Secret police prove Maliki's new "authoritarianism"

The use of so-called “insult laws” to censor legitimate criticism of a country’s leader is a tool of authoritarian regimes everywhere, and now, it seems Iraq too. On Tuesday Iraqi Prime Minister Nuri al-Maliki was awarded damages of 100 million dinars ($85,000) in damages in a defamation case against Britain’s Guardian newspaper.

The paper had run a story describing Prime Minister Nuri al-Maliki’s administration as “increasingly autocratic” and quoted three unnamed Iraqi National Intelligence Service (INIS) members as saying “elements of Maliki’s rule resembled a dictatorship”.

Almost as if to prove him right the court — meeting in closed session and without hearing any evidence from the Guardian — found in his favour. While the post Saddam-era constitution’s Article 38 guarantees freedom of speech, there are a rack of laws in the country’s largely unreformed Penal Code that prohibit insult on pain of jail.

In this case INIS — clearly embarrassed by the loose talk among their supposed “secret” policemen — were looking not to jail them, but to secure a public apology, the closure of the Guardian office in Baghdad, disclosure of the unnamed sources and $1m in damages for Maliki, even though Maliki’s spokesmen maintain that he is not behind the writ.

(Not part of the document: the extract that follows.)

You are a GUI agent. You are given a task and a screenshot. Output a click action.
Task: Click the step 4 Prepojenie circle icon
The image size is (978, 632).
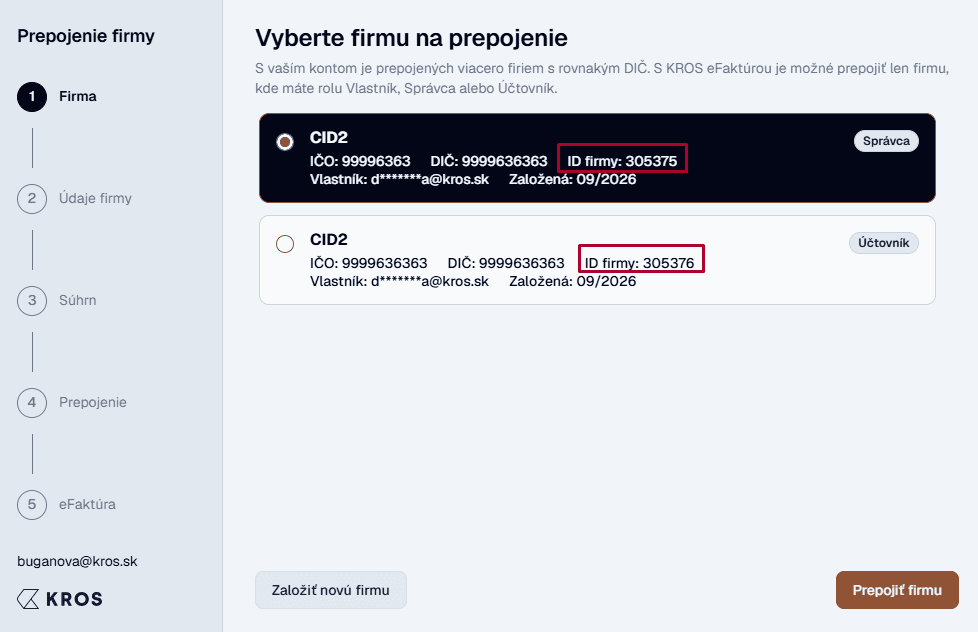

Direct appeals to Maliki’s office saw off the threat to close the Guardian’s Baghdad office, but the action, begun in May 2009, rolled on to its conclusion on 10 November. The paper is to appeal.

During the case, said the Guardian, they had not been given the opportunity to present any evidence or had even been asked to give a written statement to the court.

The court asked a panel of three prominent members of the country’s independent journalists’ union for their opinion. Their view was that the article, by the paper’s award-winning correspondent Ghaith Abdul-Ahad, was neither defamatory nor damaging.

The NCIS sought and got a second opinion from a group of five experts of their own. This group, including the host of a legal affairs show on state TV, Salah Najim al-Maliki, concluded the opposite in what the Guardian was told –– they were not allowed to see their report — was “very hostile and unfavourable” language.

The allegedly defamatory article was published on the day that the Iraqi PM arrived in London to meet potential UK investors in Iraq. Interestingly both sides argued that the supposed slight that Maliki suffered did not deserve payment of damages.

Dozens of media outlets have sprung up in Iraq since the 2003 US-led invasion toppled Saddam Hussein and Iraqi journalists enjoy considerable freedom compared to before and to other Middle Eastern countries. Nevertheless the tools to prohibit insult are still in the penal code toolbox if needed.

Countries with laws prohibiting insult of public officials keep them “to intimidate” opposition, says US-based World Press Freedom Committee chairman Richard N. Winfield in a recent report by the group. “Complete repeal is the only sensible remedy.”